WHAT THE TASK ASKS: The full set of entries must be copied exactly.

__________________________________________________

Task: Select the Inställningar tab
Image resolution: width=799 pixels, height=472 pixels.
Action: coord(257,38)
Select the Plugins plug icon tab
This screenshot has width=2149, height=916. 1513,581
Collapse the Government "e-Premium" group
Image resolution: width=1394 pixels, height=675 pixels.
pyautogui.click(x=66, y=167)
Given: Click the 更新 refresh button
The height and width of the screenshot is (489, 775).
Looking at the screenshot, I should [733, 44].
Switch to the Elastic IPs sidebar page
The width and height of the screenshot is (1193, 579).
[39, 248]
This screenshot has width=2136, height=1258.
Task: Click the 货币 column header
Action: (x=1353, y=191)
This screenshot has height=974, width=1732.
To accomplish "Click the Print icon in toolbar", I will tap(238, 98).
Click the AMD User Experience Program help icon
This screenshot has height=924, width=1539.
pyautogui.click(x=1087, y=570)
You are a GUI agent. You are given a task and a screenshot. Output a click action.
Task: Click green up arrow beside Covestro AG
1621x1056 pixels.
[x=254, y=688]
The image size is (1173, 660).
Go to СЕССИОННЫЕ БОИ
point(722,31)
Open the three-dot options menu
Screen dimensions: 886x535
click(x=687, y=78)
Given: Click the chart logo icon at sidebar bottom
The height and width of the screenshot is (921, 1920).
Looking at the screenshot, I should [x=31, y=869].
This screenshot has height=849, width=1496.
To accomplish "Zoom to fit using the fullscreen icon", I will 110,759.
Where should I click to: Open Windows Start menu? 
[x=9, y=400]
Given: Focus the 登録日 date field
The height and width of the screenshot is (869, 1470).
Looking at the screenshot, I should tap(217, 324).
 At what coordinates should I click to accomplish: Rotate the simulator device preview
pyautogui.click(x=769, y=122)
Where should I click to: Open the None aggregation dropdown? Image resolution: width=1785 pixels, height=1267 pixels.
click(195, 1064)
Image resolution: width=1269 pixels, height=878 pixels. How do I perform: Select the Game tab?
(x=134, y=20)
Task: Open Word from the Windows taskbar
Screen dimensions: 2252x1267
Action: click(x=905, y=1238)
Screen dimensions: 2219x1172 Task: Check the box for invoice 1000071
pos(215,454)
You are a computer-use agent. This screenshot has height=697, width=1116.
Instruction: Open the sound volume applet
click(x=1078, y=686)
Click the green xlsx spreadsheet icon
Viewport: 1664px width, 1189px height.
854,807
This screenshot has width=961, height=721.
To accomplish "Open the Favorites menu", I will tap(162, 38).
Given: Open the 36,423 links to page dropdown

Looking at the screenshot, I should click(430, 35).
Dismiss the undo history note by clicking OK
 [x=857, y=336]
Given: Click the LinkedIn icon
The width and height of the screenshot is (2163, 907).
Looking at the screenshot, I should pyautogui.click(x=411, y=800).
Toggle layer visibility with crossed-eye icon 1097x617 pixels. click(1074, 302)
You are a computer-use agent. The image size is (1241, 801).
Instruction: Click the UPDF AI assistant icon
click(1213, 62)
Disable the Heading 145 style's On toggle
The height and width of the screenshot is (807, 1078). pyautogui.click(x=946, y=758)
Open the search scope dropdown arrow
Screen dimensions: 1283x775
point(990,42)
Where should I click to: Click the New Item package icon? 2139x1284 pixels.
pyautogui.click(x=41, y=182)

__________________________________________________

EXERCISE OUTPUT:
Task: Select the Inställningar tab
Image resolution: width=799 pixels, height=472 pixels.
Action: coord(257,38)
Select the Plugins plug icon tab
This screenshot has width=2149, height=916. 1513,581
Collapse the Government "e-Premium" group
Image resolution: width=1394 pixels, height=675 pixels.
pyautogui.click(x=66, y=167)
Given: Click the 更新 refresh button
The height and width of the screenshot is (489, 775).
Looking at the screenshot, I should [733, 44].
Switch to the Elastic IPs sidebar page
The width and height of the screenshot is (1193, 579).
[39, 248]
This screenshot has width=2136, height=1258.
Task: Click the 货币 column header
Action: (x=1353, y=191)
This screenshot has height=974, width=1732.
To accomplish "Click the Print icon in toolbar", I will tap(238, 98).
Click the AMD User Experience Program help icon
This screenshot has height=924, width=1539.
pyautogui.click(x=1087, y=570)
You are a GUI agent. You are given a task and a screenshot. Output a click action.
Task: Click green up arrow beside Covestro AG
1621x1056 pixels.
[x=254, y=688]
The image size is (1173, 660).
Go to СЕССИОННЫЕ БОИ
point(722,31)
Open the three-dot options menu
Screen dimensions: 886x535
click(x=687, y=78)
Given: Click the chart logo icon at sidebar bottom
The height and width of the screenshot is (921, 1920).
Looking at the screenshot, I should [x=31, y=869].
This screenshot has height=849, width=1496.
To accomplish "Zoom to fit using the fullscreen icon", I will 110,759.
Where should I click to: Open Windows Start menu? 
[x=9, y=400]
Given: Focus the 登録日 date field
The height and width of the screenshot is (869, 1470).
Looking at the screenshot, I should tap(217, 324).
 At what coordinates should I click to accomplish: Rotate the simulator device preview
pyautogui.click(x=769, y=122)
Where should I click to: Open the None aggregation dropdown? Image resolution: width=1785 pixels, height=1267 pixels.
click(195, 1064)
Image resolution: width=1269 pixels, height=878 pixels. How do I perform: Select the Game tab?
(x=134, y=20)
Task: Open Word from the Windows taskbar
Screen dimensions: 2252x1267
Action: click(x=905, y=1238)
Screen dimensions: 2219x1172 Task: Check the box for invoice 1000071
pos(215,454)
You are a computer-use agent. This screenshot has height=697, width=1116.
Instruction: Open the sound volume applet
click(x=1078, y=686)
Click the green xlsx spreadsheet icon
Viewport: 1664px width, 1189px height.
854,807
This screenshot has width=961, height=721.
To accomplish "Open the Favorites menu", I will tap(162, 38).
Given: Open the 36,423 links to page dropdown

Looking at the screenshot, I should click(430, 35).
Dismiss the undo history note by clicking OK
 [x=857, y=336]
Given: Click the LinkedIn icon
The width and height of the screenshot is (2163, 907).
Looking at the screenshot, I should pyautogui.click(x=411, y=800).
Toggle layer visibility with crossed-eye icon 1097x617 pixels. click(1074, 302)
You are a computer-use agent. The image size is (1241, 801).
Instruction: Click the UPDF AI assistant icon
click(1213, 62)
Disable the Heading 145 style's On toggle
The height and width of the screenshot is (807, 1078). pyautogui.click(x=946, y=758)
Open the search scope dropdown arrow
Screen dimensions: 1283x775
point(990,42)
Where should I click to: Click the New Item package icon? 2139x1284 pixels.
pyautogui.click(x=41, y=182)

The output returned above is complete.